While these events were unfolding, Knoxville's city attorney had managed to secure an injunction ordering Citizens Railway to halt construction. Obeying this new order, sheriff's deputies quietly dispersed the workers. By noon, the crowd had mostly dissipated.

==Aftermath==

Follow-up investigations by the city praised the police department's actions, and vindicated the officer who had killed William Arnold. Subsequent litigation favored Howell's company, and left Citizens Railway with little choice but sell out to Howell. Frustrated, McAdoo left Knoxville for good and returned to his law practice in New York. Howell rechartered his company as the Knoxville Traction Company, which by 1898 controlled all of Knoxville's streetcar lines.

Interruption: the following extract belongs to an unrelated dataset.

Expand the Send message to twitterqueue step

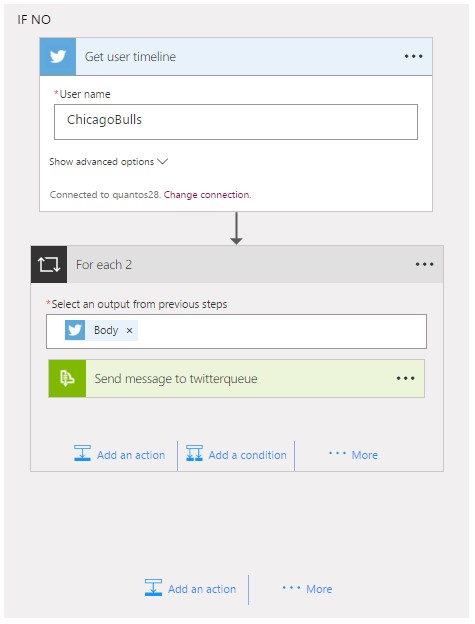point(236,378)
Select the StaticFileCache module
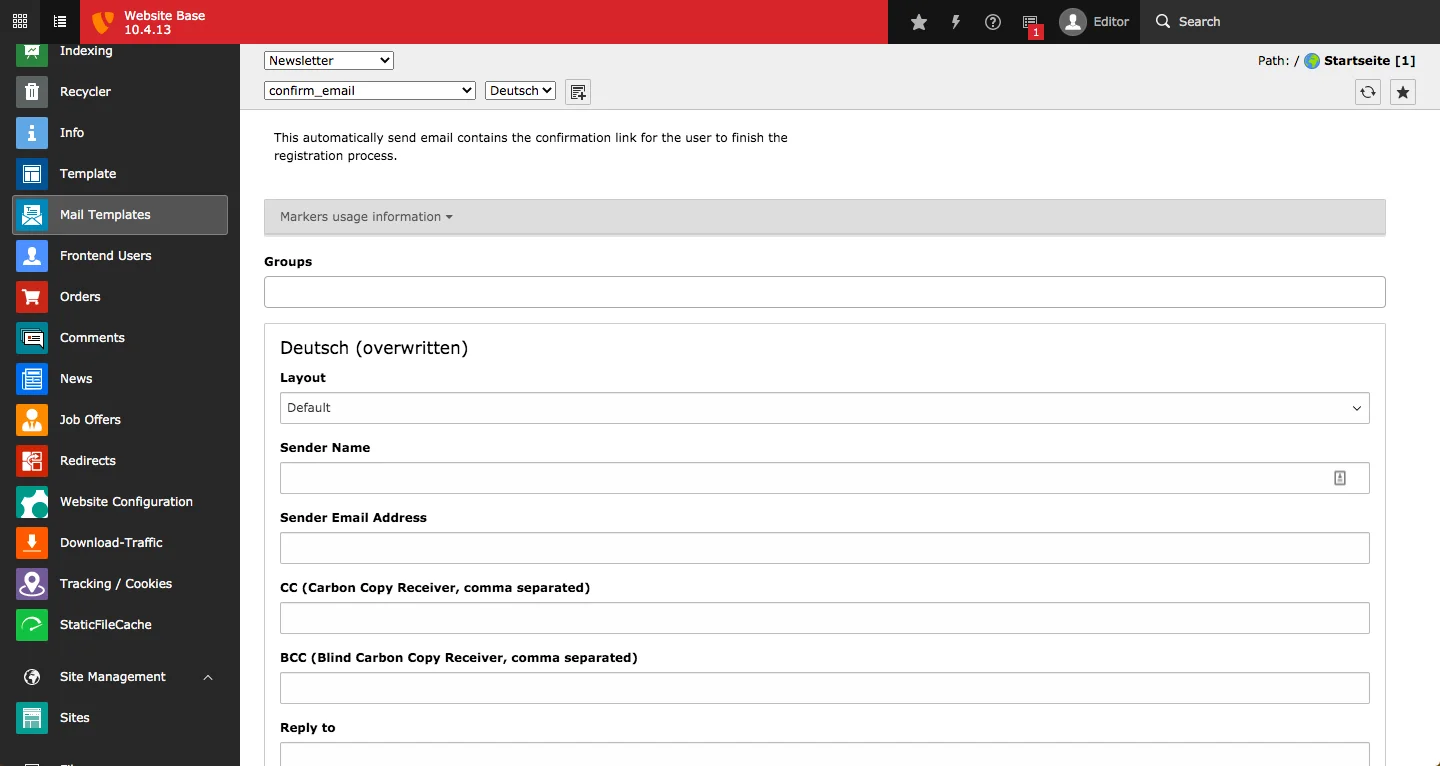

Howell ran unsuccessfully for the Tennessee state senate in 1901, and died the following year. In the early 1900s, McAdoo helped expand the New York-area railway system, and later served as U.S. Secretary of the Treasury in the Woodrow Wilson administration. In 1905, Howell's company was absorbed into the Knoxville Railway and Light Company, which operated the city's streetcar lines for several decades.